The platform also monitors the BOP in real time and feeds the information to the operating company, which can monitor performance remotely. By collecting millions of lines of data relating to every aspect of performance and turning it into usable information, Seadrill is extracting knowledge that can be used to make faster and more informed decisions to better manage asset integrity. Over time, not only does the company learn from the actions taken onboard specific rigs, but it also can visualize how these actions influence performance across the fleet.
PLATO is already on all Seadrill drillships, and work is underway to analyze if it should be rolled out across the rest of the floater fleet so data can be gathered from multiple assets and crews. Currently, by looking at the drillship fleet as a whole, it is possible to see trends and measure efficiencies more precisely.
PLATO will track the time it takes to trip in and out of the hole, analyze performance, identify which drillers are least and most efficient, and use this information to help people improve processes and best practices across the company. Internal training programs can be developed using historical drilling data to tailor courses that use a simulator to help drillers improve. The result will be enhanced safety and efficiency across the board.

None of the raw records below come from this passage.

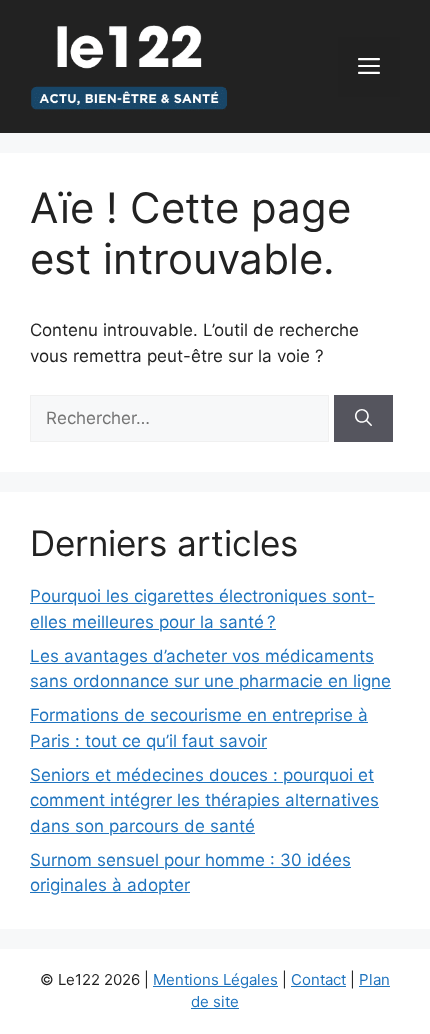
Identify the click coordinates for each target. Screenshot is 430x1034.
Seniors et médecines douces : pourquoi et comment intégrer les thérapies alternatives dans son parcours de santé (204, 800)
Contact (318, 979)
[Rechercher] (363, 419)
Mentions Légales (215, 979)
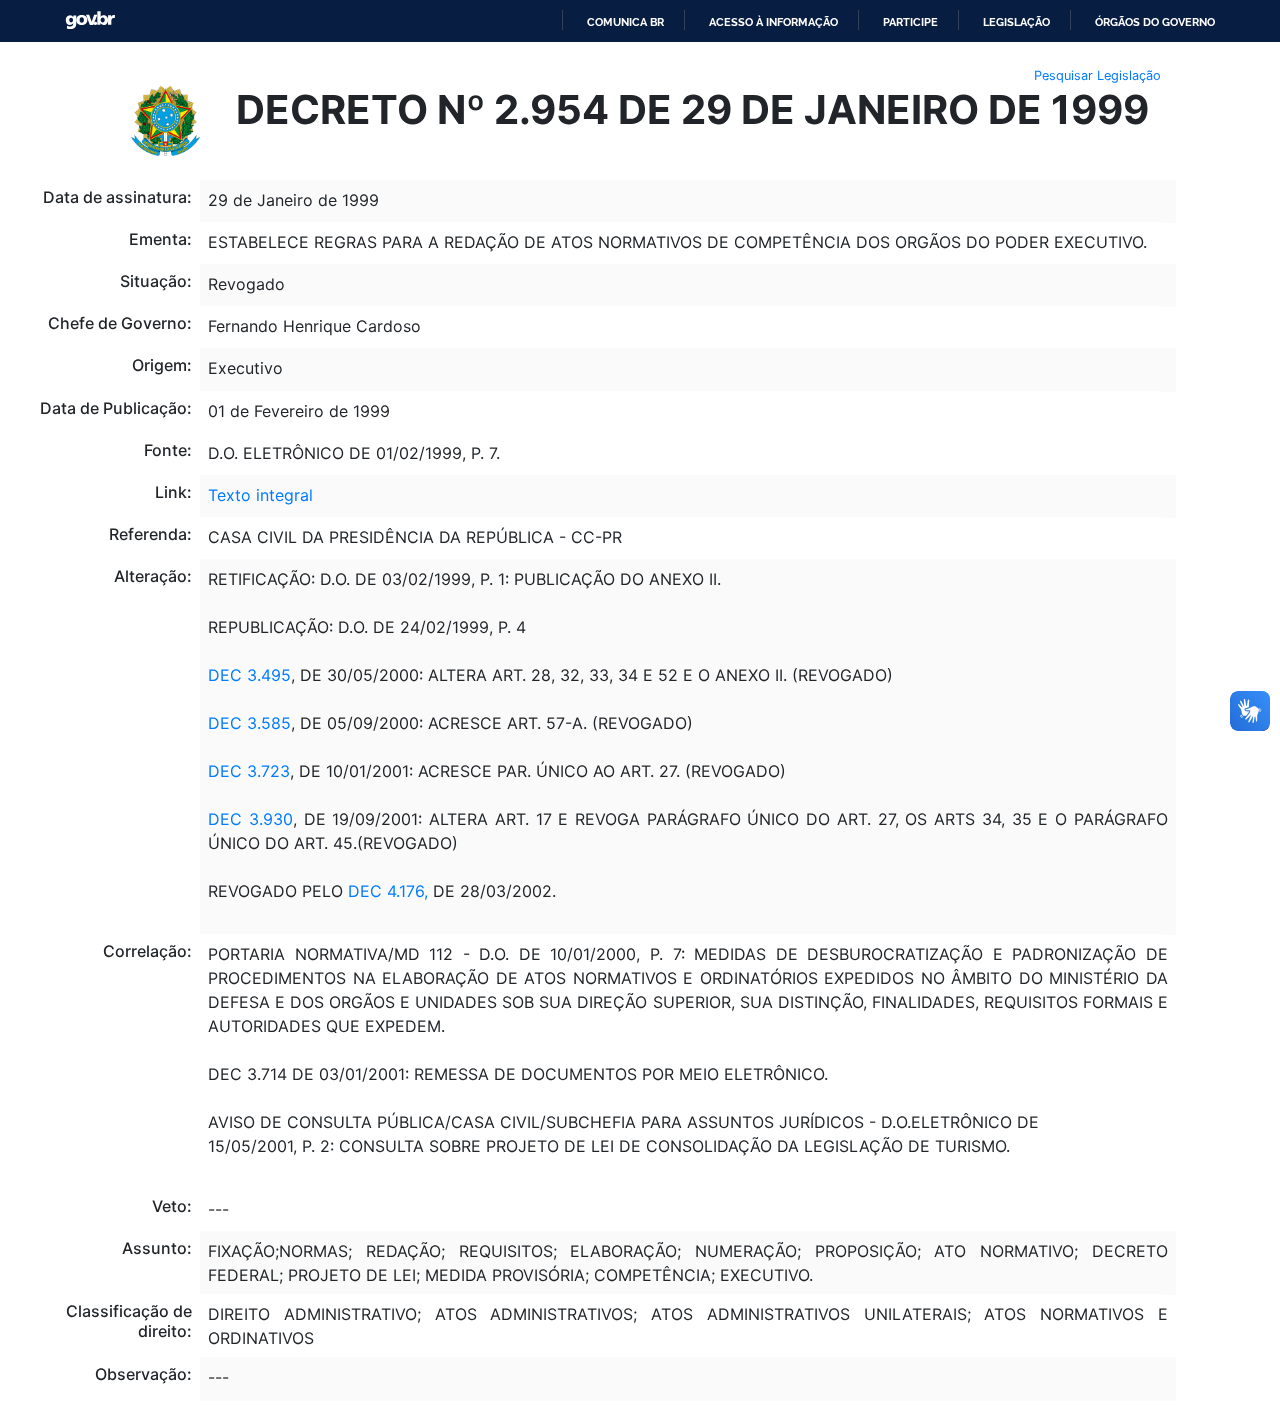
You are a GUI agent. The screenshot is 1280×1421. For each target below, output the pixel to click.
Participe (910, 22)
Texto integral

While this is a useful application of the technology, it is not the only improvement enabled by the digital platform. PLATO also gathers equipment performance data for improved maintenance planning. Crew members can access performance data using devices like iPads to better understand fatigue and wear and plan repair and replacement based on the condition of the equipment instead of adhering to a predetermined and often inefficient maintenance plan.